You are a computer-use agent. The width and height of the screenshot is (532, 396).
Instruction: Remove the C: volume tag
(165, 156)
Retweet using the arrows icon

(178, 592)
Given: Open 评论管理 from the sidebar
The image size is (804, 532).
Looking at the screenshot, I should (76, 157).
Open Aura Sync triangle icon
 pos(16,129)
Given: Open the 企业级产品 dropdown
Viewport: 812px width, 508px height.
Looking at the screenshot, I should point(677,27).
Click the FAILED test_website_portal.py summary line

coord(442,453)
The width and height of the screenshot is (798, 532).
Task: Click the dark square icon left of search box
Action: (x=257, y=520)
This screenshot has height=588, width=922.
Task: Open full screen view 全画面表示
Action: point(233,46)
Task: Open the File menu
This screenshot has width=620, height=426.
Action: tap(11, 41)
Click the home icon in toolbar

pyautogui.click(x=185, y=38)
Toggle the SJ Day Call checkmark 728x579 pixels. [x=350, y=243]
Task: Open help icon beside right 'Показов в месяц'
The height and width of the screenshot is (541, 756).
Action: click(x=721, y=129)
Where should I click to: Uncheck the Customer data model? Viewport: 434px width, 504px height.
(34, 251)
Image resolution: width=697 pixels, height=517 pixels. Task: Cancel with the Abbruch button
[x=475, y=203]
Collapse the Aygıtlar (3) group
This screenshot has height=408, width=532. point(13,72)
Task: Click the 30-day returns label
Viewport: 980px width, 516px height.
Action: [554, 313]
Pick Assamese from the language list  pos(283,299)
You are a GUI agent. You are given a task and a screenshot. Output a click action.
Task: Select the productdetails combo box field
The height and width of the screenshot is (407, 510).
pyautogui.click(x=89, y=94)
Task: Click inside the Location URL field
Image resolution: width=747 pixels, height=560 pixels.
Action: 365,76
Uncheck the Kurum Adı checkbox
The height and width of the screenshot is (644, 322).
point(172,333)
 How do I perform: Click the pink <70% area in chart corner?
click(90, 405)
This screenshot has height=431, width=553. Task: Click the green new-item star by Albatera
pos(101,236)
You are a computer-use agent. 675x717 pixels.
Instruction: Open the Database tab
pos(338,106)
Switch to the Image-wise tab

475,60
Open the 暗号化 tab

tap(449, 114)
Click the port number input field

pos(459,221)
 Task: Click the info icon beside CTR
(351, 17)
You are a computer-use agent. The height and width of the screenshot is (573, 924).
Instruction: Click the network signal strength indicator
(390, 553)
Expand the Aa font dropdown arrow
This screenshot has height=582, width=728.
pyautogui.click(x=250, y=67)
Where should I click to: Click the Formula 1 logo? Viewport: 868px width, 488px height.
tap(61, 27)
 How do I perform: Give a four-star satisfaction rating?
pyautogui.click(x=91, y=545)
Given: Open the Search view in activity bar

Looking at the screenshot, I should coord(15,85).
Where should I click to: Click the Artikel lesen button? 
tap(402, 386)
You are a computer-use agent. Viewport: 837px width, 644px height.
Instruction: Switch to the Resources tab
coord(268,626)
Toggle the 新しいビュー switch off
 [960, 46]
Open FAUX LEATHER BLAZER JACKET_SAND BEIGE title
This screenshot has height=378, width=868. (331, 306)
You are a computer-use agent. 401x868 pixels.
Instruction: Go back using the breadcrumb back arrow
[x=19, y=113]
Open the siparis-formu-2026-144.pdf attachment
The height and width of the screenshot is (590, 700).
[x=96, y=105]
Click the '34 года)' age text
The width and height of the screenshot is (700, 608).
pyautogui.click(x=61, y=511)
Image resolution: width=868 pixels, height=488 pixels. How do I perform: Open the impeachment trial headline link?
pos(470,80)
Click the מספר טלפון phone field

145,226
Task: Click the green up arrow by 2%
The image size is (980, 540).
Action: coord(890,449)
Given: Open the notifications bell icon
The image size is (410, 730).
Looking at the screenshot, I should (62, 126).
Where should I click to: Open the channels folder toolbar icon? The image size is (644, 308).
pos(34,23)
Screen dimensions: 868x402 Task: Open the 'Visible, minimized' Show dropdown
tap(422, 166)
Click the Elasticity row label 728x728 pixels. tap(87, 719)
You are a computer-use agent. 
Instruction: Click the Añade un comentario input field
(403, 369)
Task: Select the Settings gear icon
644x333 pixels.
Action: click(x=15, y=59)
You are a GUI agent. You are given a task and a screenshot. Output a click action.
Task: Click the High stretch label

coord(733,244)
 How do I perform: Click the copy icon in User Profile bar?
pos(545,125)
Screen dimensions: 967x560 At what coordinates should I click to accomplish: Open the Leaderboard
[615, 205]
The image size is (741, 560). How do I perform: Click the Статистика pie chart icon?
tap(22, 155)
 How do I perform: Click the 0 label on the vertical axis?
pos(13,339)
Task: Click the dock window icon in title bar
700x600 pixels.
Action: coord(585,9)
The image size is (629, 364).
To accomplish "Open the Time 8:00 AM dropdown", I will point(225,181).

#####

Exercise:
Across all of the material above, how many lines contain the word "agent"? Only the number should be given.

Solution for this problem:
8